▶ [Exercise prompt]
Output only the lines below from the one holding "Screen dimensions: 1384x746" down to the one holding "the avatar sticker", both end lines included and every picture dropped.

▶ [Materials provided]
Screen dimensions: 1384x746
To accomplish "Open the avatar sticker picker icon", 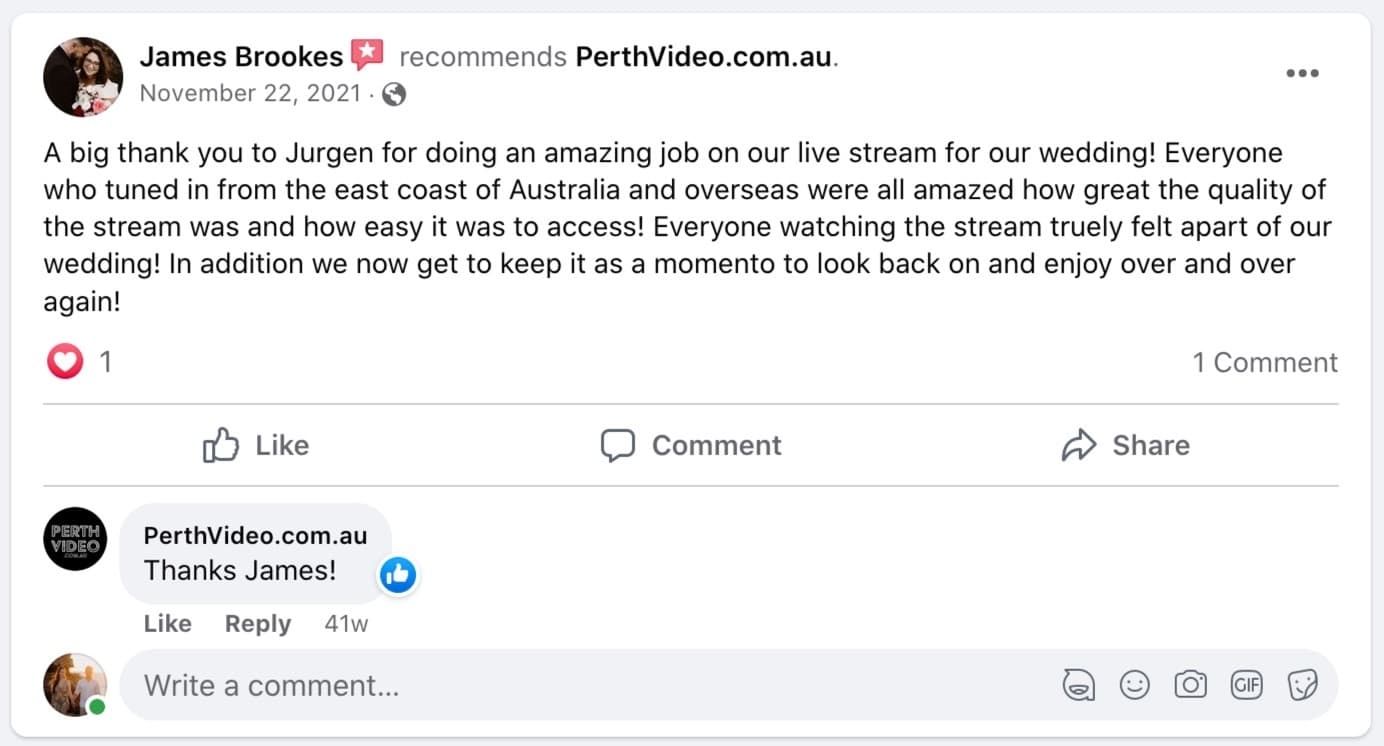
...
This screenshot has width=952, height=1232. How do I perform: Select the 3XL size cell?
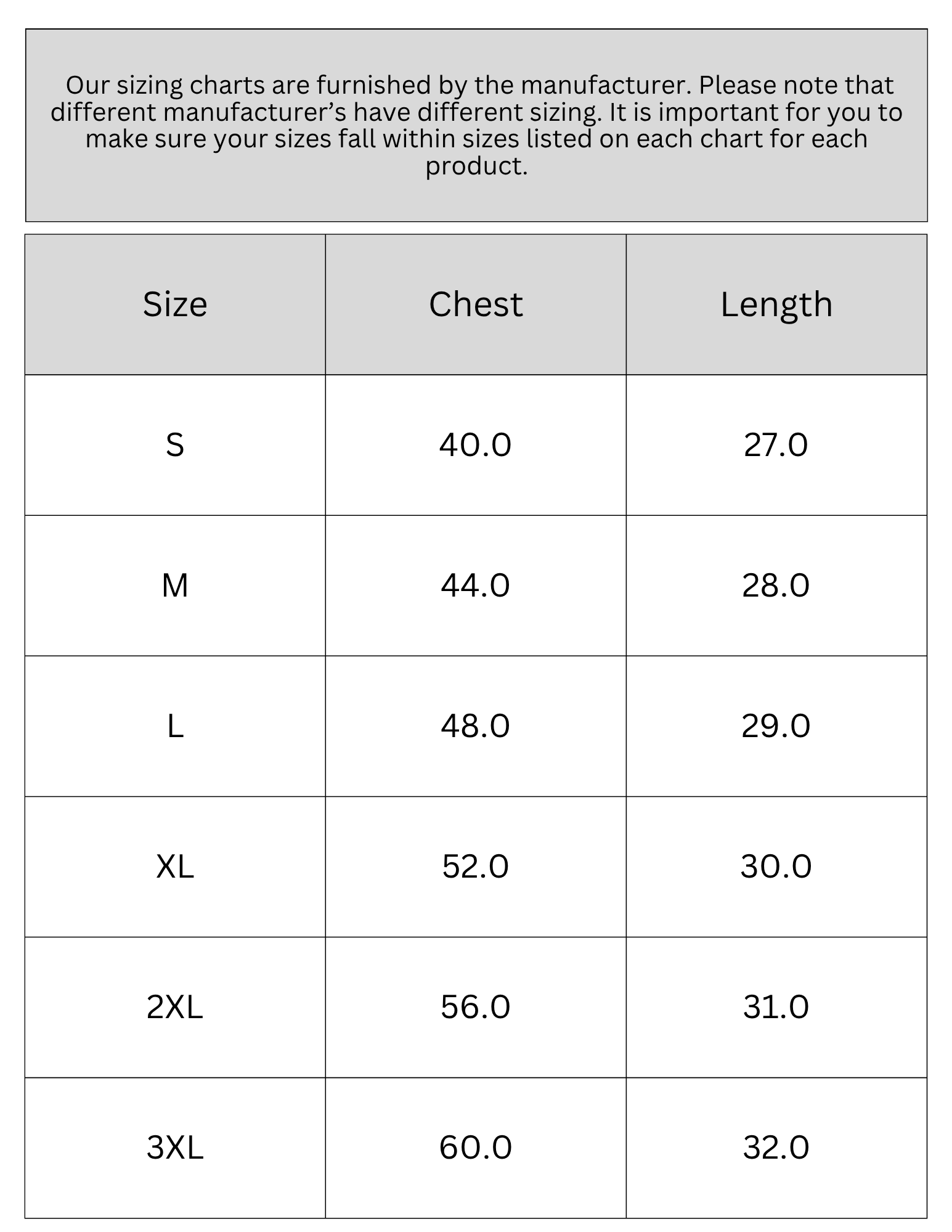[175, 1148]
...
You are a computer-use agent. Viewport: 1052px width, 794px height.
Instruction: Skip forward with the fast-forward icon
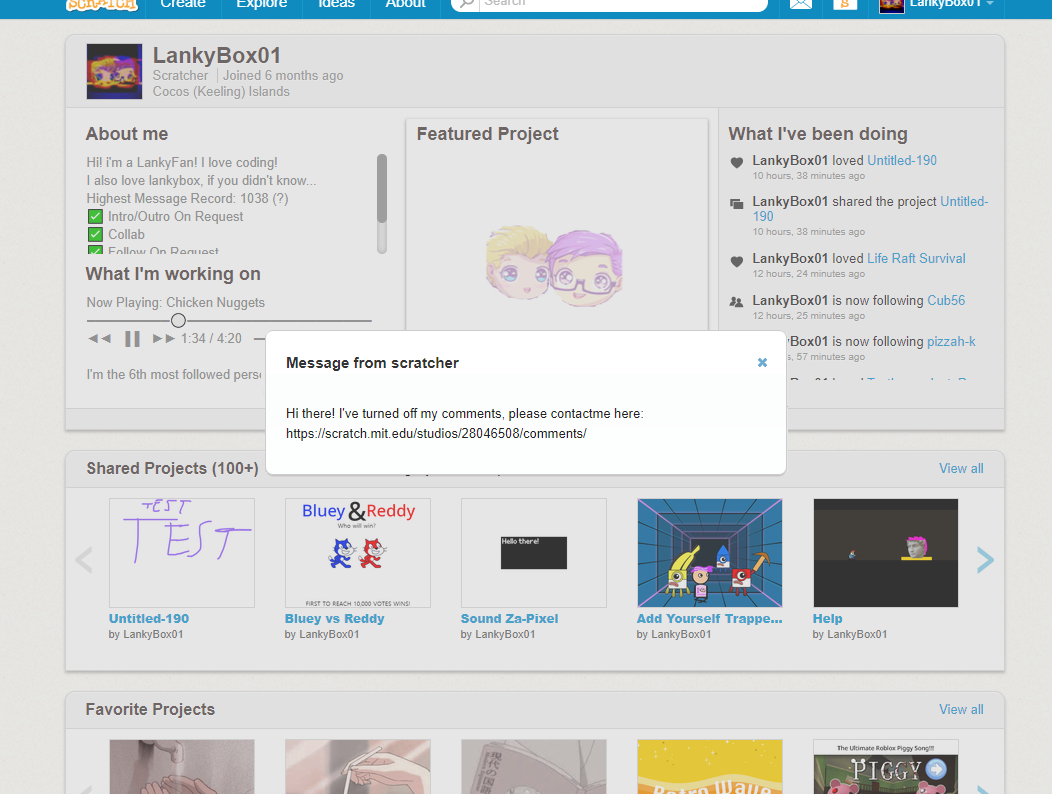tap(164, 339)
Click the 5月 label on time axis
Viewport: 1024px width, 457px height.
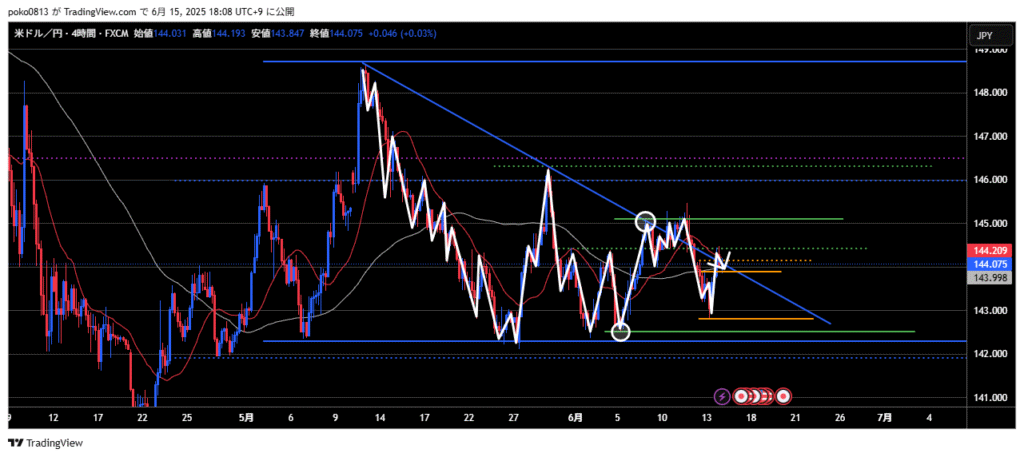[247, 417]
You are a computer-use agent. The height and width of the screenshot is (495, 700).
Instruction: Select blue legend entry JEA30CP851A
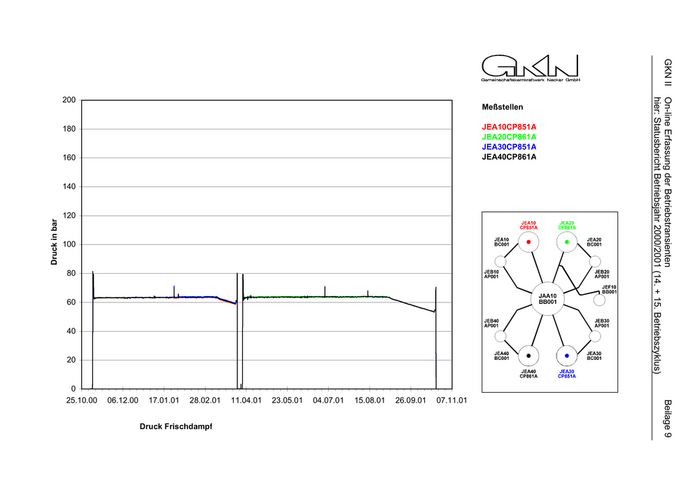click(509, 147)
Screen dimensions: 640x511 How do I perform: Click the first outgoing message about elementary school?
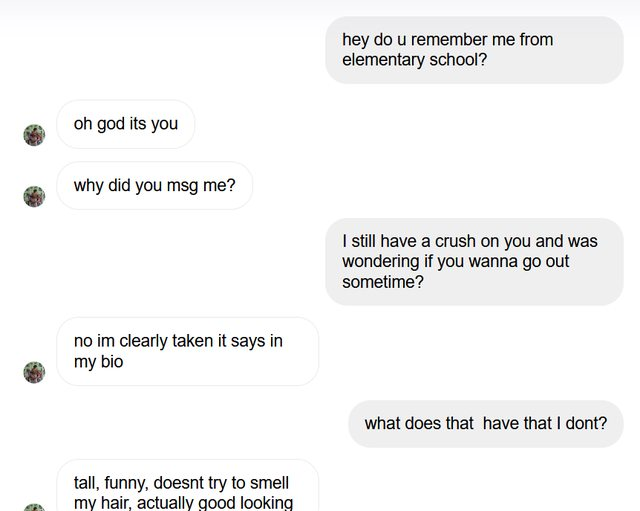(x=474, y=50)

▶ [Problem solution]
Screen dimensions: 1384x746
To accomplish "Open the avatar sticker picker icon", 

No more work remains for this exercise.